▸ Description of the task:
An exact copy of all the entries is needed, with no images in it.

▸ Given data:

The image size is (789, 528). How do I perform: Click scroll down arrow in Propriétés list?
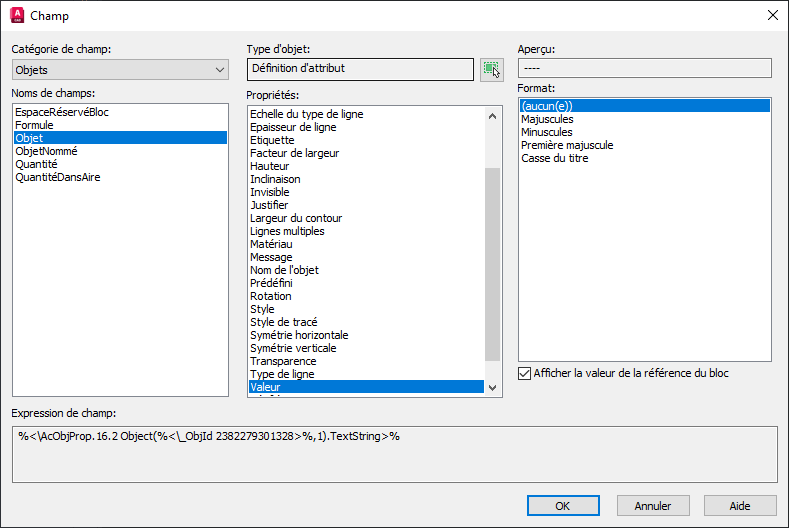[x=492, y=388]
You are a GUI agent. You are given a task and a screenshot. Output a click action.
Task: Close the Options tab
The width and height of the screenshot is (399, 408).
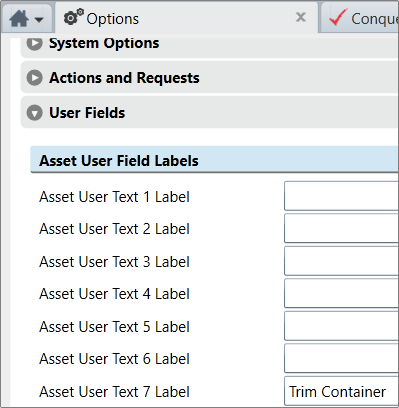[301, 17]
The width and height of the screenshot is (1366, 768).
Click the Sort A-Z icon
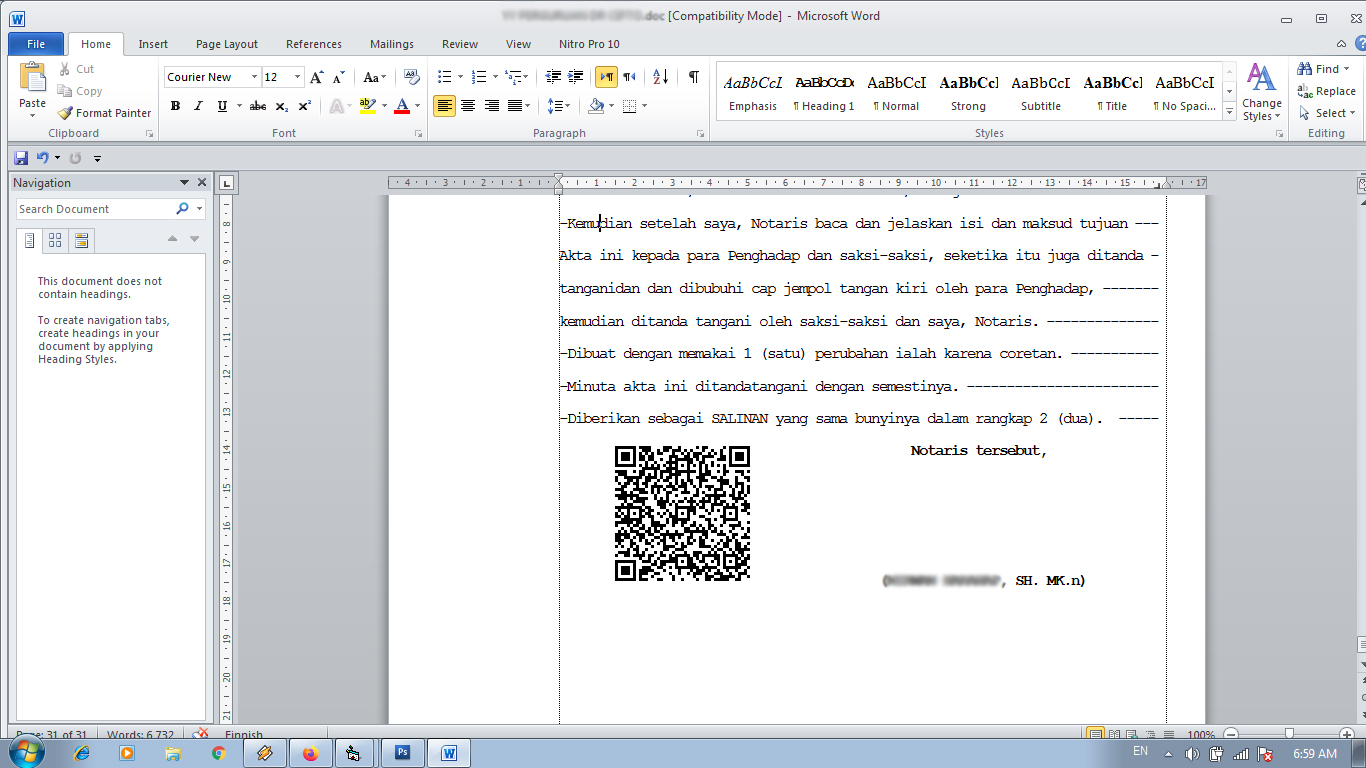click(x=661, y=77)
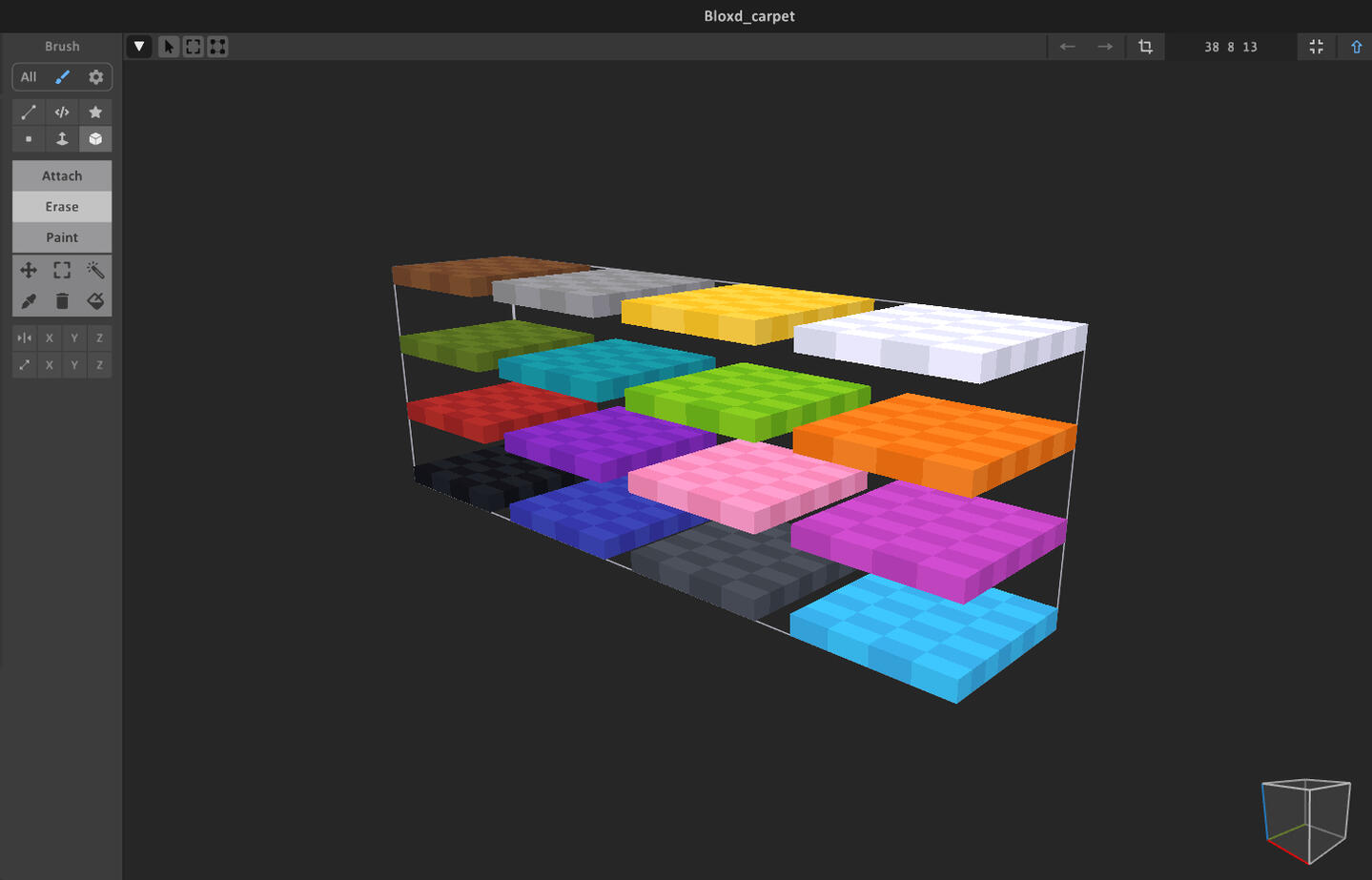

▸ Task answer:
The image size is (789, 528). How do I perform: Click scroll down arrow in Propriétés list?
[x=492, y=388]
You are a GUI agent. You are given a task and a screenshot. Output a click action.
Task: Close the Options tab
The width and height of the screenshot is (399, 408).
[301, 17]
The width and height of the screenshot is (1366, 768).
Click the Sort A-Z icon
click(x=661, y=77)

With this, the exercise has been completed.